Blvd Tavern

Prime flat-iron steak is sliced and served with thick-cut fries for the steak frites.
Prime flat-iron steak is sliced and served with thick-cut fries for the steak frites.

Amble down the boulevard to discover a cozy little bistro with some delicious twists on some American classics

Trends come and go, but the important bits tend to stick around. The gastropub concept is one. Now we don’t even have to call it a gastropub. It’s just a good place to restore oneself, a casual neighborhood eatery with interesting and tasty food, not to mention great beer, wine and cocktails. One fine example is Blvd Tavern, a place where you don’t have to get dressed up or spend a fortune to have a thoughtful, relaxed and satisfying meal.

A few months ago, well-traveled restaurateurs Derek and Meghan Nacey took over the space formerly occupied by Nica’s (and before that, Shiraz) at 320 Southwest Boulevard. The space was slightly updated, giving it the feel more of a place to eat than just drink, but it kept its casual rustic-urban ambiance. The menu, a melange of American classics, each with an international spin, is informed by the Naceys’ wanderlust.

Although I’m not a huge fan of “world cuisine”—menus that feature a little from here and a little from there—I think the menu here works, perhaps because of the Naceys’ skillful assemblage of items, all falling under the category of classic American bar food. I also enjoy experiencing new dishes and techniques, and because I had to research a number of them when reviewing the menu, this restaurant provided plenty of fodder for my own personal enrichment.

■ SUPPLIED MATERIAL:
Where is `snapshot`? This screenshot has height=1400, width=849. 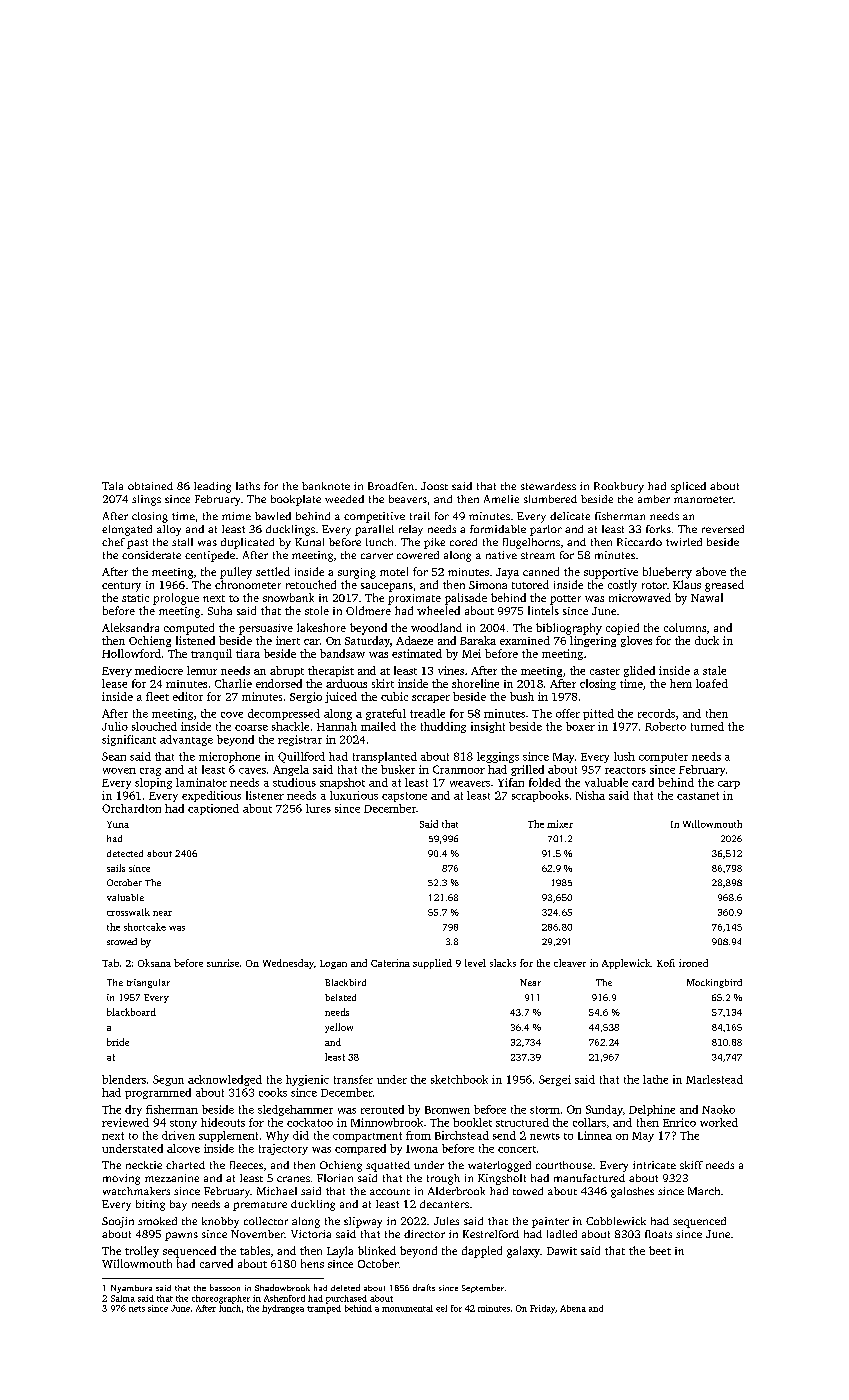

■ GIVEN INSTRUCTION 1: In the Blvd Tavern review, why does the writer think the menu works despite disliking "world cuisine"?
■ GIVEN INSTRUCTION 2: Continue the Blvd Tavern review from the point where it ends.

■ EXERCISE RESULT 1: The writer suggests the menu works perhaps because the Naceys skillfully assembled the items, which all fall under the category of classic American bar food.

■ EXERCISE RESULT 2:
The Small Plates portion of the menu consists of a number of items one would expect to see on a gastropub menu: pickles, steamed mussels, the ubiquitous poutine (fried potatoes, cheese curd and gravy), roasted pork belly, roasted cauliflower and a version of chicken wings. The difference here is in the details. For example, the pickles and pimento plate might not be understood by anyone north of the Mason-Dixon Line, because it is truly a little excursion down South, but surely anyone will take to the flavors.


The lightly pickled egg and okra, a bite or two of savory spicy sausage and small jar of house-made pimento cheese (basically piquant red pepper, mayonnaise and cheese) to spread on some grilled bread is a great little conversation starter, as well as a fine accompaniment to cocktails.

Among the appetizers, there were a few absolute standouts. The first was the tempura-fried blistered Shishito peppers. For the uninitiated, Shishito peppers are bright green, thin-skinned Japanese peppers that, in addition to frying well, have one especially interesting quality: about one pepper out of every 10 or so is brilliantly spicy. Eating a plate of them with friends is like playing pepper roulette. You never know who’s going to get the fiery surprise. I’ve been growing them in my own garden for several years and still love the flavor and surprise factor.

At Blvd the peppers are coated in a crispy and delicate tempura batter, topped with bonito flakes, and served with a creamy sesame Kewpie mayonnaise. I love bonito flakes (Japanese dried, smoked, fermented skipjack tuna) for one simple reason: In addition to the savory umami quality they lend to foods, if you look carefully when your plate of warm food arrives, the bonito flakes wave at you, in a fashion reminiscent of seaweed waving under the ocean. The effect is beautiful, hypnotic and slightly disturbing. The flavors and aromas of this dish remind me of a great miso soup, but with lots of spice and crunch and the bizarre waving bonito.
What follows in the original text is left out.